Spencer’s chapter on the Maasai brings up a number of interesting concepts regarding their structure of society and ageing brackets, all of which control and mould their understanding of time and sense of self and community. Much like Nadel’s research on the Mesakin and Korongo, Spencer spends a great deal of effort discussing these age brackets within the Maasai; how they work, who qualifies for each section, and the consequences and rewards brought with each phase. However, it is the elements that link this system to the community as a whole, which appeared most relevant and interesting to me.

For example, the prolonged phase between boyhood and elder status, known as murran, allows and encourages the males in that stage of Maasai society to form “inviolate” unity and loyalty (p150). A prominent theory in anthropology, that liminal phases such as murran (where the individual is neither a boy nor an elder), equals some form of distance from a community is therefore difficult to recognise in Maasai society, as it is arguably a central feature that is both anticipated and largely celebrated in a way that binds the whole community together. Spencer describes the element of celebration around murran as a further enforcement of this sense of community amongst the Maasai in a particularly insightful way, as he touches on the feelings involved rather than the extravagance of the event:


“…the throb of community existence does not depend on attending lavish displays… but on a sense of orientation in time, an awareness of the pulse, of the events that take their place in due course, and of the course itself.” (p148)

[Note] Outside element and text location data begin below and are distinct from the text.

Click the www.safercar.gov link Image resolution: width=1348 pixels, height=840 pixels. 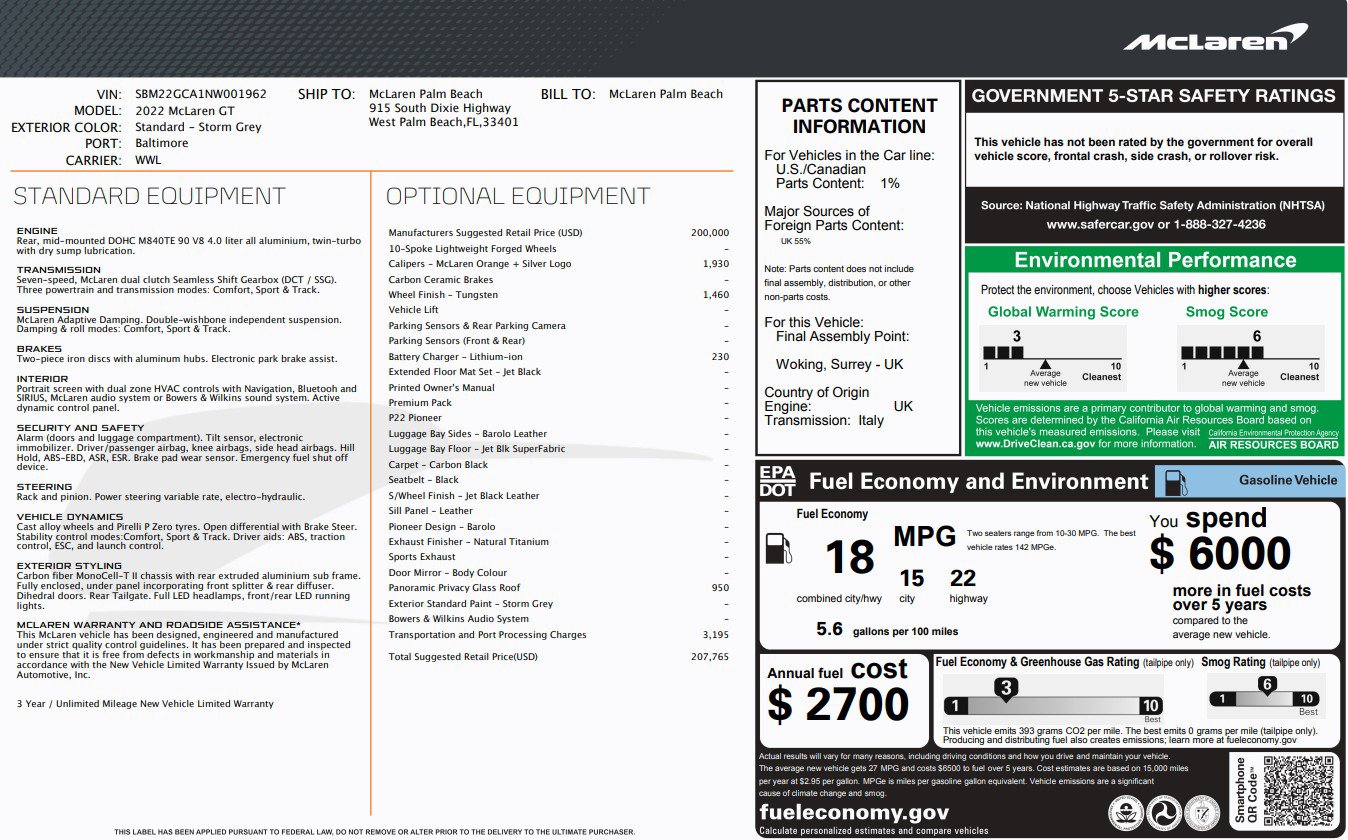[1073, 225]
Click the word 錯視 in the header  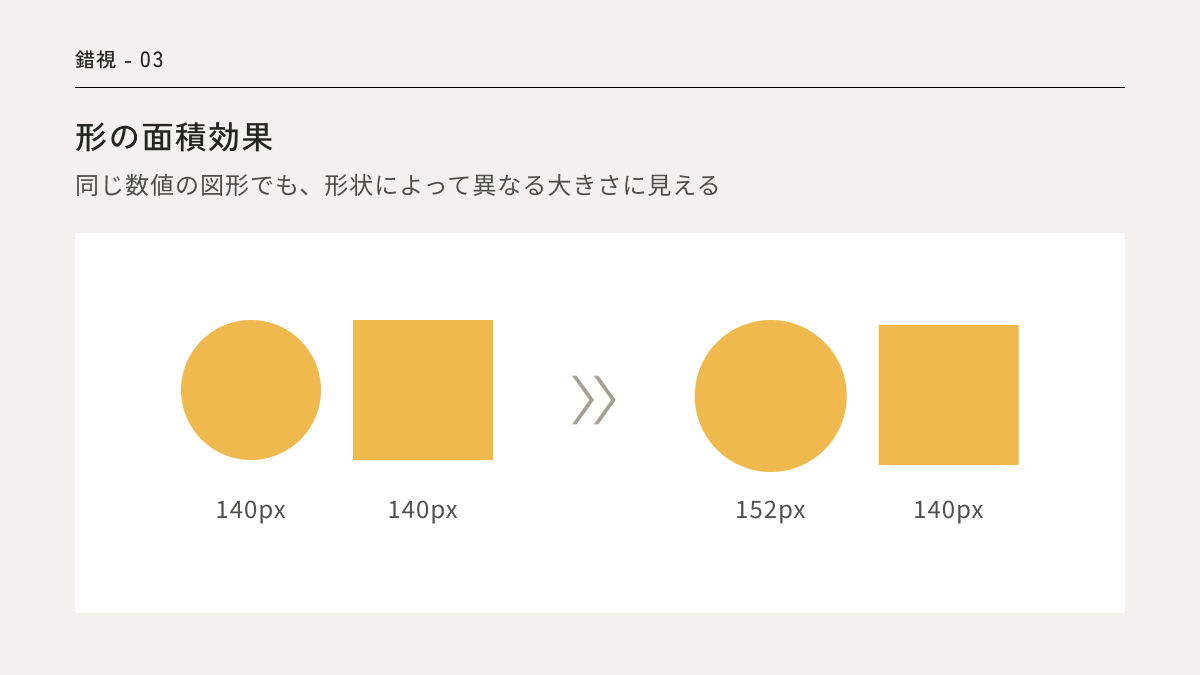coord(96,60)
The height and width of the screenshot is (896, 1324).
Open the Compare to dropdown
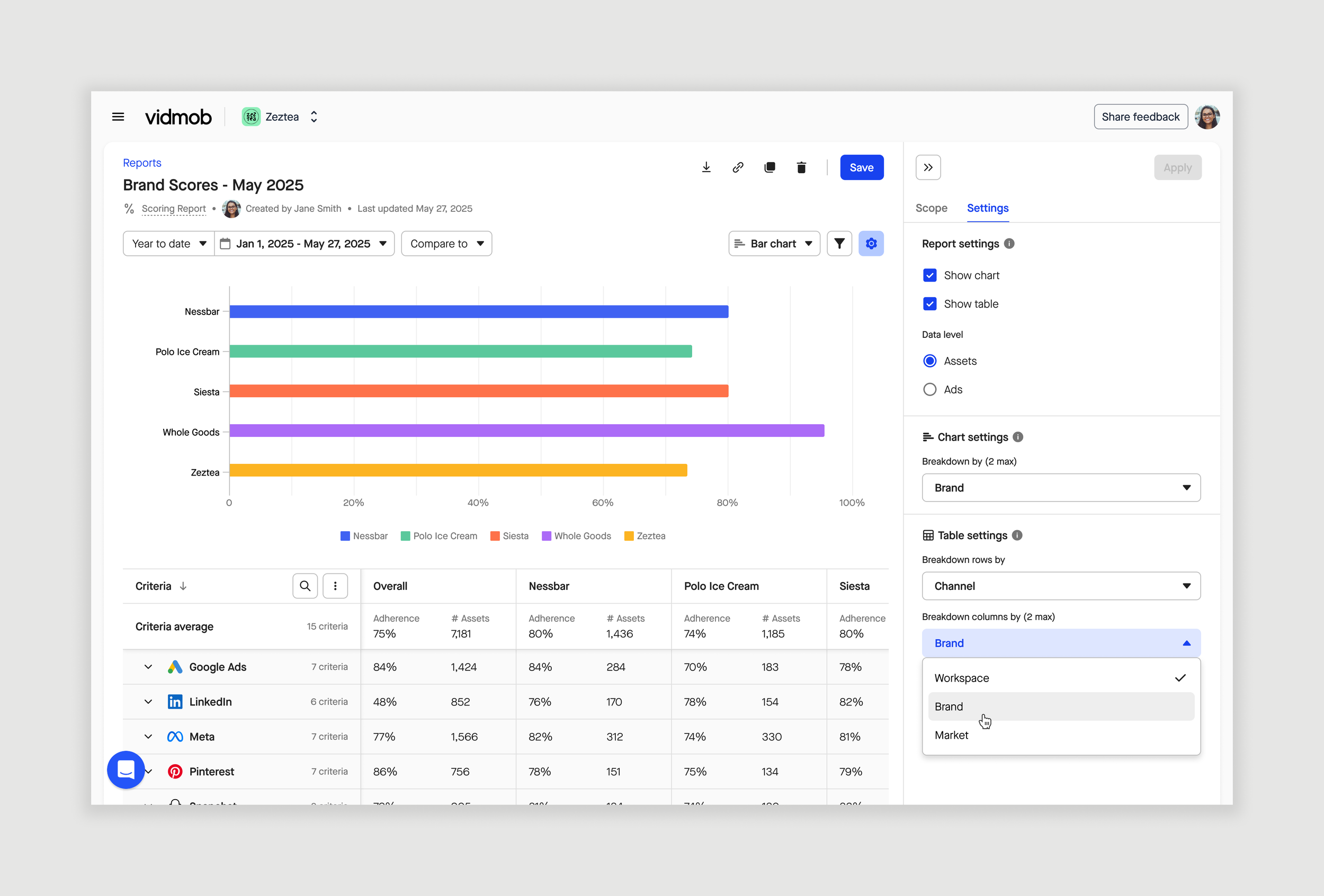click(446, 243)
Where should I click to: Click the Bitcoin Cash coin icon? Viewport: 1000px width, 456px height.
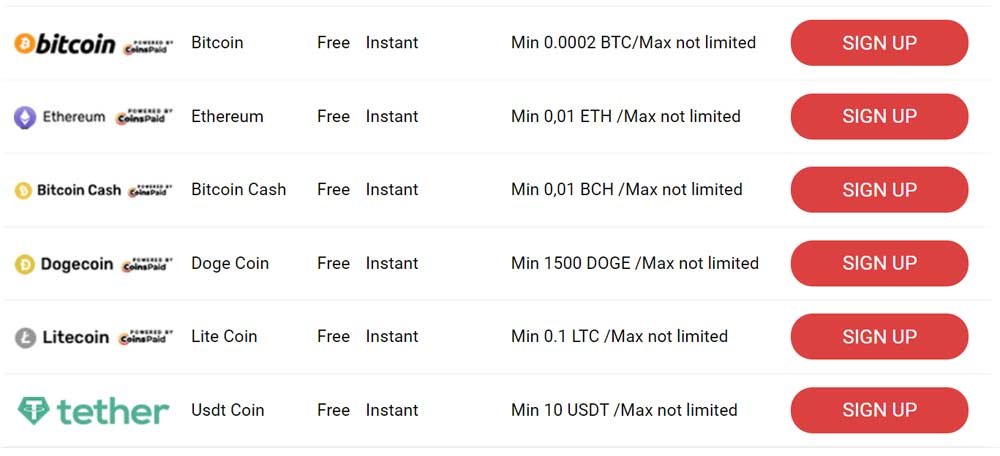click(23, 190)
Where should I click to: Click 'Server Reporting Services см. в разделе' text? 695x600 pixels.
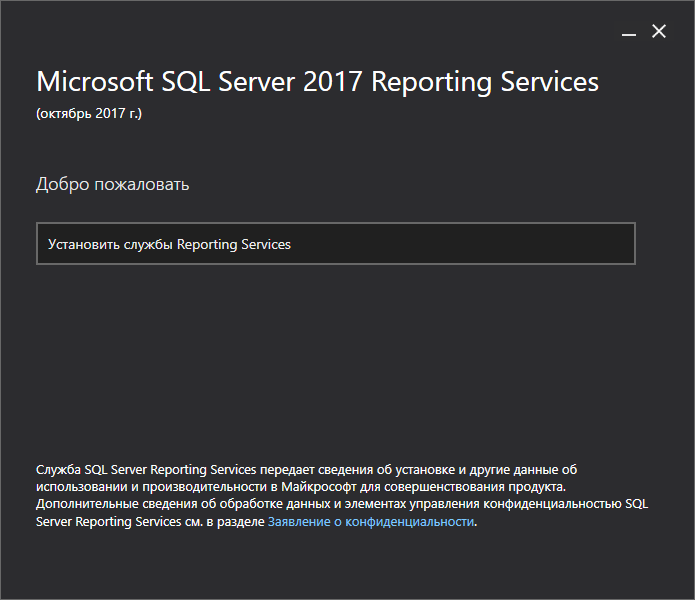150,522
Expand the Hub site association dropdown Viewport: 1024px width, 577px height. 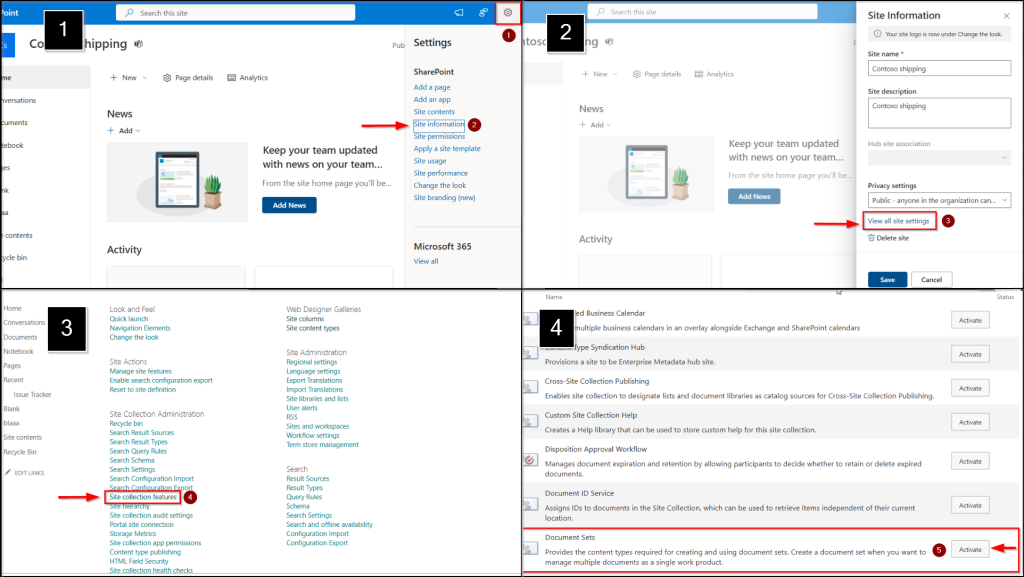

It is also possible to tie the infinity and inevitability of the aging system, which is constantly replaced by a new generation when each set of murran progresses to elder hood, with the infinite process of anticipating these celebrations. Spencer notes a cycle of anticipation, followed by a period of reminiscing before the beginnings of faint anticipation of the next event. It is this strict system of continuation that influences and pushes forward the cycle Maasai society.

Although women seem to hover on the fringe of this entire system, they too are tied into the construct of time and community in the Maasai by the definition of their relationships to men, and their role of marriage and childbirth. They play a vital role in ensuring a new generation of Maasai are born and raised, much like Marx’s theory of reproductive labour in the west. The parallel nature of men and women’s roles can also be found in a shared sense of anticipation. For example, the anticipation of a newborn bonds a community in the same way as the anticipation of the initiation celebrations for the murran (p154).

This study of the Maasai reveals a very strict view of time, process and community, which creates strong bonds when adhered to. However, in his conclusion, Spencer discusses the Maasai’s reluctance to accept any alternative system, as they outcast members of society known as “wastrels” when they do not conform to the Maasai’s social norms and ageing process (p156). Women also have the power to ridicule elder men if they fall short of the Maasai ideal. It is here that the Maasai appear in direct antithesis to our western desire for a cosmopolitan society, which aims for and allows multiple systems to operate simultaneously in cohabitation.

As the main focus for me during this reading was on how the Maasai community is rigidly upheld, I might ask how Spencer was received by the Maasai, and if in his time there he was assigned to a certain age bracket himself?